We live in the heart of New Haven. For at least four years, at least eight months each year, this city is our home.
We walk its streets, shop in its stores, enjoy its parks, and engage with it in countless ways as we discover that leaving home to go to college is not only an academic experience. As we make the decisions that affect our personal lives every day, we learn also that we can influence the decisions that shape our city.
The first step is to get invested in New Haven’s future. This city is not some place where our school happens to be, but a vibrant, living town with a wonderful arts scene, great nightlife, and a growing shopping district. We get to take part in it, and we should be proud of New Haven and want to make it better.
To make it stronger, we must start by registering to vote here.
Registering to vote is not only a symbolic act that connects us all to New Haven’s civic and political life. We can make a difference with our votes. In a town the size of New Haven, Yale undergraduates already control one seat on the City’s Board of Alderman (and hold sway in several wards), and we can affect outcomes in races for the state legislature and for mayor. When we vote, our ideals and our vision for the future help determine how strong this city can be. However, we only exert influence when we register, when we demand that politicians respond to us, and when we get out in November and vote.
In spite of the great things happening in New Haven, there are many problems that need our attention. Our schools do not receive enough funding. Thousands of people have no health insurance. Determined men and women cannot find jobs in the city. Finding affordable housing has become a serious challenge for many residents. Hunger and homelessness exist in this, the richest state in the country.
If we are to take ownership of New Haven, as I hope we all do, then we must work to overcome the challenges even as we enjoy all the beauty in this town.
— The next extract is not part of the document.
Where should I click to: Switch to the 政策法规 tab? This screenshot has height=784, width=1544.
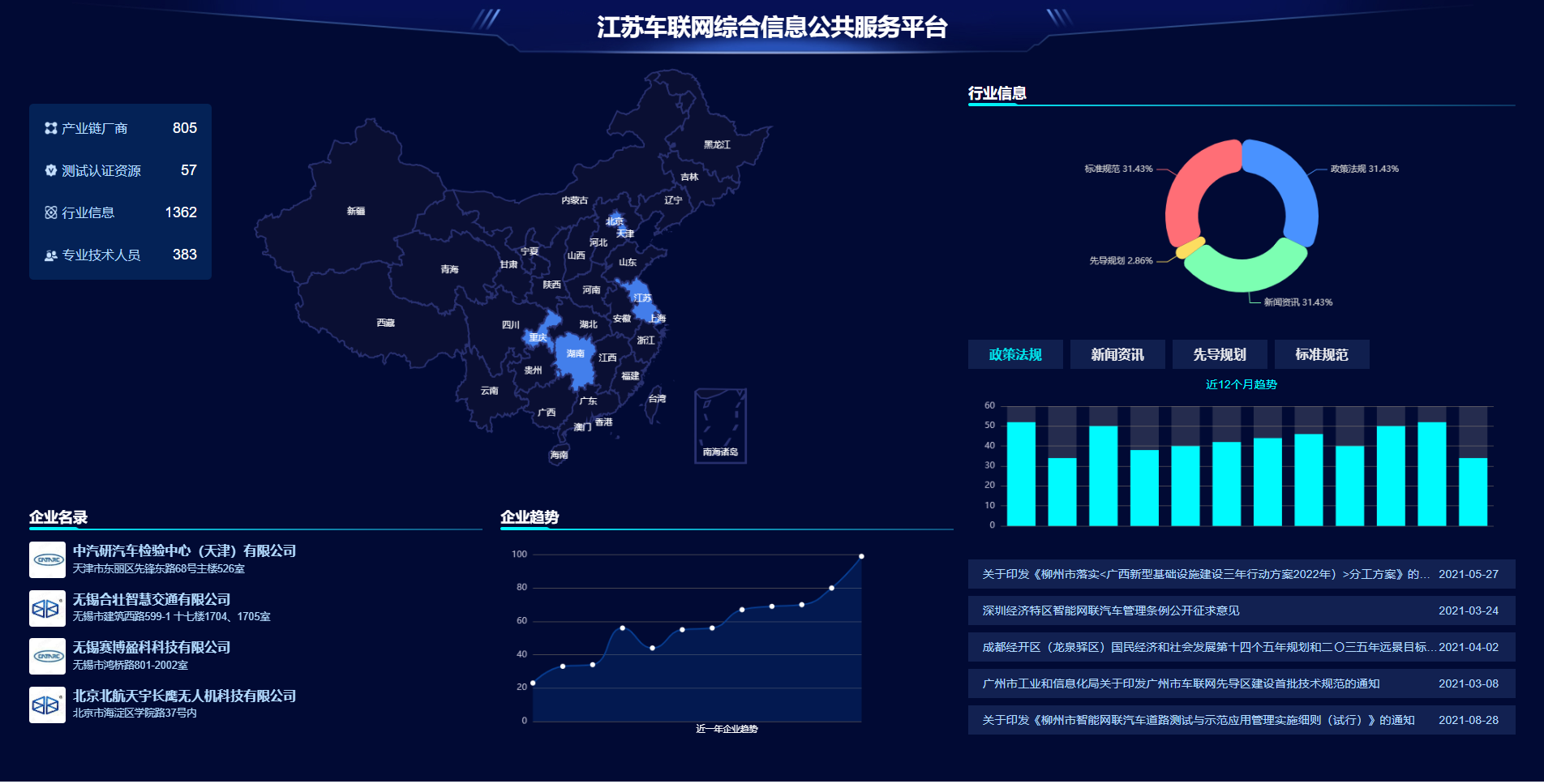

As we walk to the top of East Rock Park and get that startling view of Long Island Sound, we must also recognize the issues of the immigrant communities in Fair Haven and raise our voices for justice. As we lounge on the New Haven Green on some perfect New England autumn day, we must also demand equal opportunity for the residents of housing projects in the Dixwell community.
As we walk through the historic neighborhoods of New Haven as citizens, we are given the amazing opportunity to grow along with the Elm City. We should use it.
Ben Healey is a junior in Branford College. He is the Ward One alderman.